Tamoxifen is given to most women with breast cancer
Scientists have identified a key reason for the drug tamoxifen failing to help some women with breast cancer.
The Cancer Research UK team pinpointed a molecular imbalance which stops the drug working.
Writing in Nature, the team say having this detailed understanding will help develop more effective treatments for women with breast cancer.
The Cambridge researchers add that the finding could also help explain other examples of drug resistance.
Oestrogen can cause breast cancer cells to grow and divide but tamoxifen prevents this, helping lower the risk of the disease returning.
Around 45,000 cases of breast cancer are diagnosed in the UK each year - and up to two-thirds will be prescribed the drug. Women ideally take it for five years after their diagnosis.
But 25-30% will develop resistance to the treatment after time, meaning their cancer is more likely to return.
Scientists have been seeking ways of identifying these women so that time is not wasted, and treatment is better tailored.
'We can make repairs'
In this study, which involved 100 breast cancer patients, the Cancer Research UK Cambridge Research Institute found tamoxifen works by switching off the breast cancer gene HER2 via a protein called PAX2.
In patients receiving tamoxifen treatment, the highest levels of PAX2 were associated with improved survival.
In contrast, tumours resistant to the drug had higher levels of another molecule, AIB-1, which competes with PAX2 in a molecular "tug-of-war" to control HER2.
Which molecule wins determines if that switch is off or on.
Dr Jason Carroll, who led the study, said: "We knew that women developed resistance to tamoxifen but previously our understanding of why this occurred could be compared with trying to fix a broken car without knowing how the engine worked.
"Now we understand how all the engine parts operate and we can try to think about ways to make repairs."
He added: "We can use this information to predict who will respond to tamoxifen and, more importantly, who won't.
"It will mean that we would no longer waste time that could have been better used giving more effective therapies and treatments.
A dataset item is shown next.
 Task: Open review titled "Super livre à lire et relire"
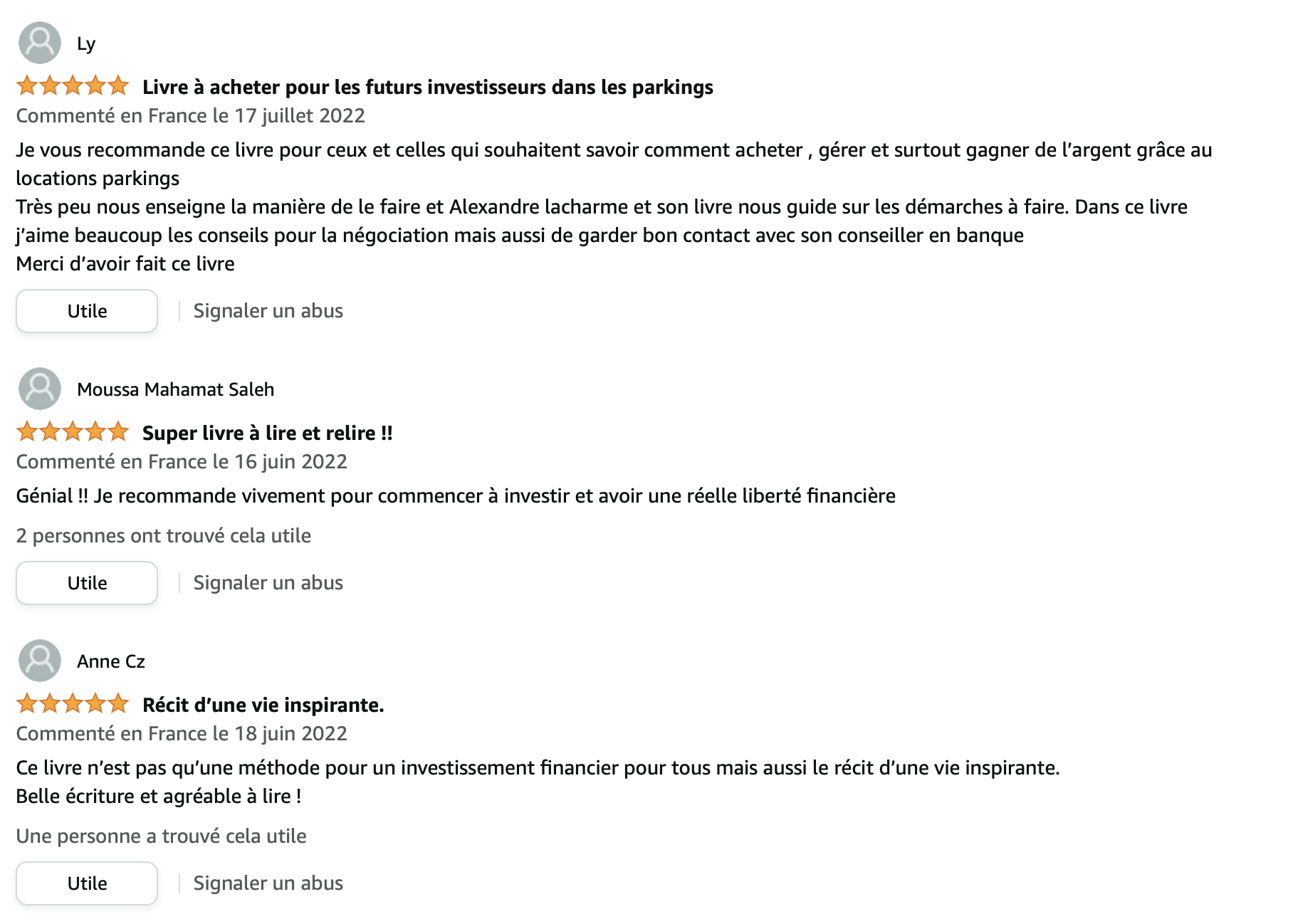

If a woman is not going to benefit from tamoxifen, she could be given other drugs such as Herceptin or a class of medicines called aromatase inhibitors, which act on tumours in different ways.
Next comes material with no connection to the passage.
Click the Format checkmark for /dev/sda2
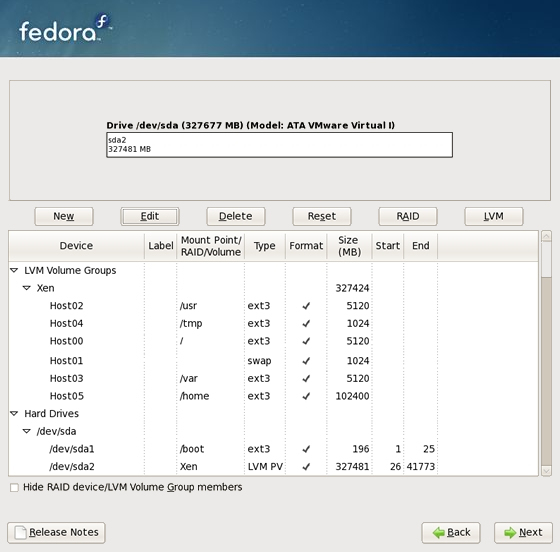Image resolution: width=560 pixels, height=552 pixels. 306,466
Dr Carroll said the failed mechanism would not account for all cases of tamoxifen resistance.
But he added: "We're not talking about a small percentage of cases of tamoxifen resistance. I would think it's going to account for quite a significant number."
The researchers say it is important for their findings to be replicated in larger groups.
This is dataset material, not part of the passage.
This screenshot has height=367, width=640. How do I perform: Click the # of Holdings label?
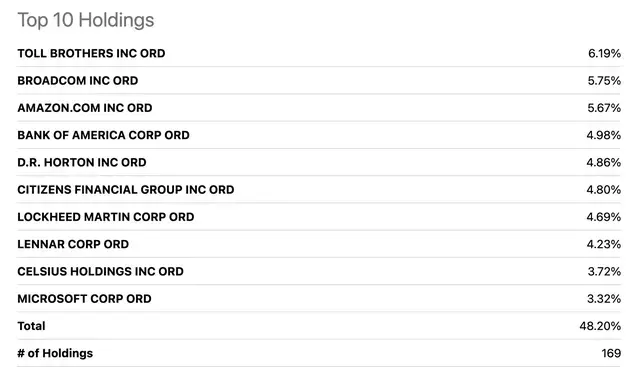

But they say a test could be possible in five years' time, and that the process that stops tamoxifen working could also occur with other drugs.
Professor Sir David Lane, Cancer Research UK's chief scientist said: "Tamoxifen has been a huge success story helping to prevent breast cancer recurring for many women.
"Understanding why it occasionally stops working is really important because it allows us to identify new targets for drug development and who will need such treatments."
Dr Alexis Willett, of Breakthrough Breast Cancer, said: "This research gives us a better understanding of one of the ways resistance can occur and is an important step towards developing improved treatments for patients.
"It's vital that research continues into why resistance occurs and how to overcome it."